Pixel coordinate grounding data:
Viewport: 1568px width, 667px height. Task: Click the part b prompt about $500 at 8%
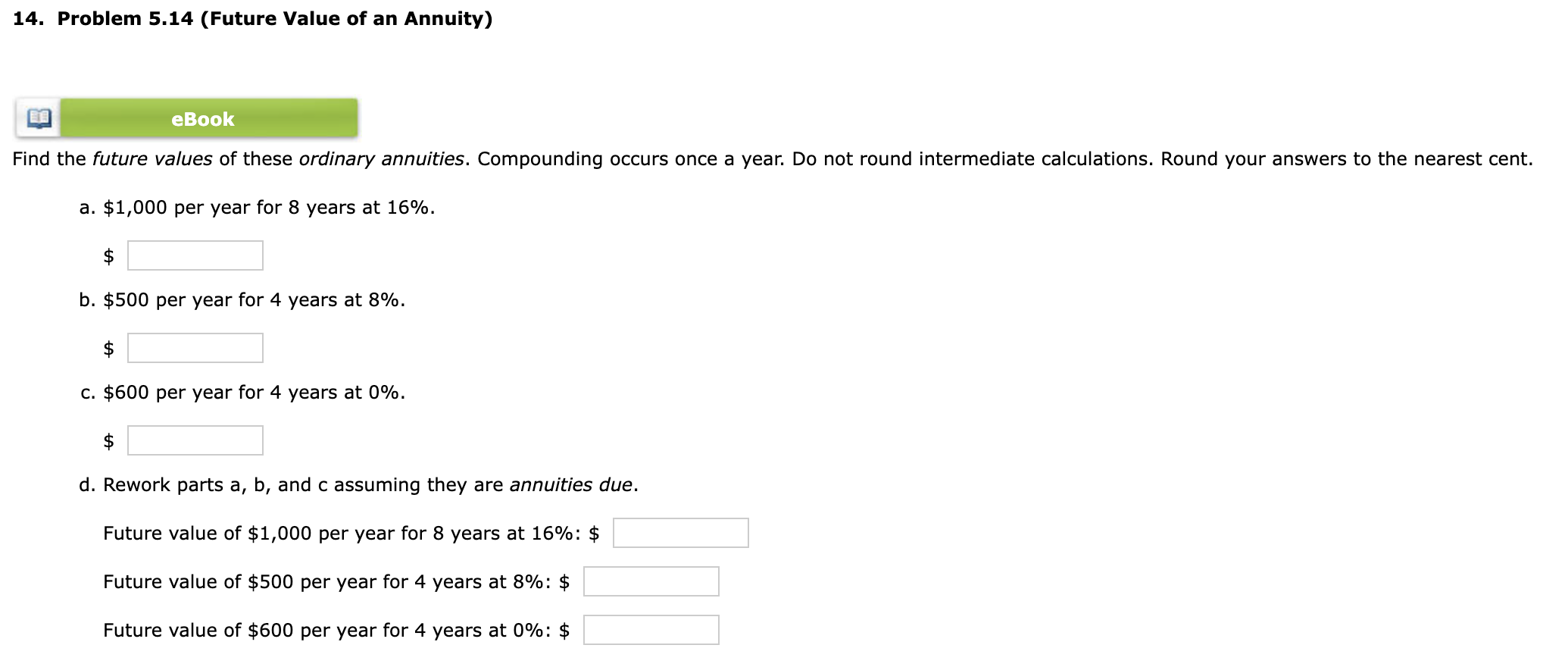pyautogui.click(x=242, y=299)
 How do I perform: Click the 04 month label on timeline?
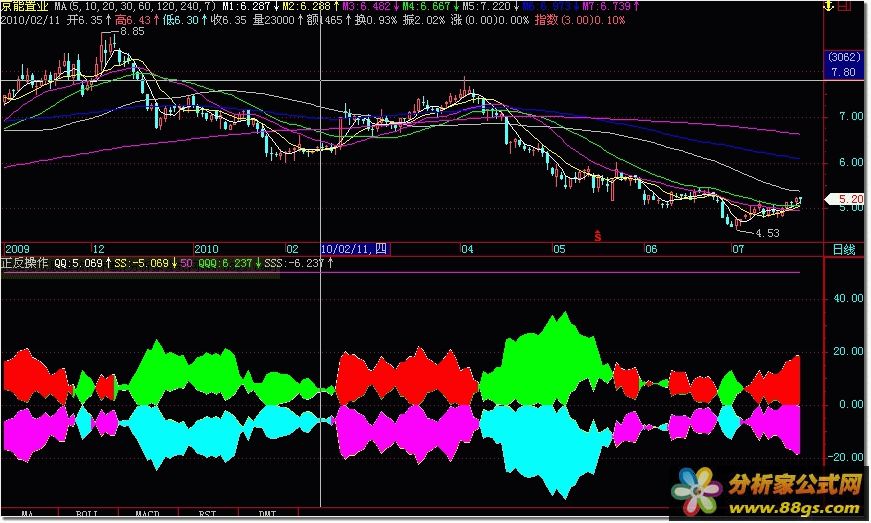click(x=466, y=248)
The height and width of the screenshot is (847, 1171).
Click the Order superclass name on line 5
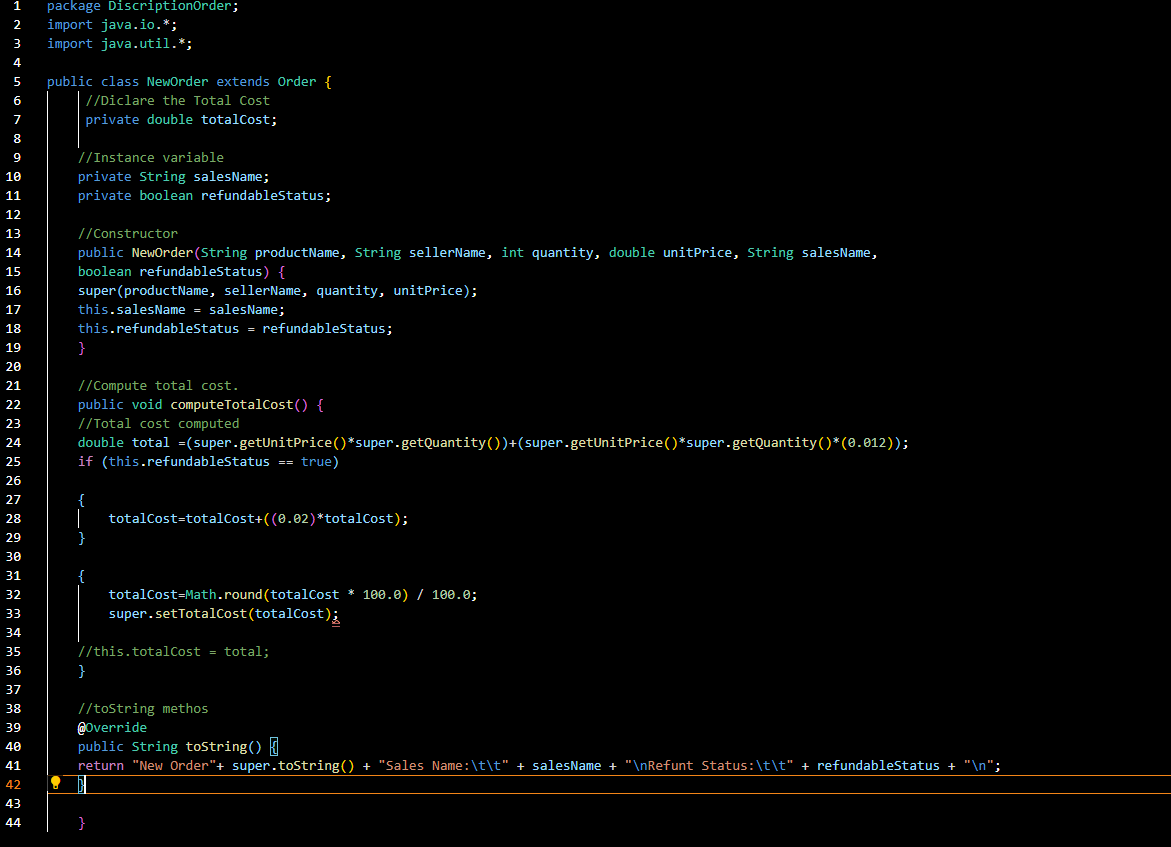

Your assignment: All of the entries need to be copied exactly, minus any pictures.

Expected output:
Viewport: 1568px width, 667px height. Task: Click the part b prompt about $500 at 8%
pyautogui.click(x=242, y=299)
 How do I perform: Click the 04 month label on timeline?
click(x=466, y=248)
The height and width of the screenshot is (847, 1171).
Click the Order superclass name on line 5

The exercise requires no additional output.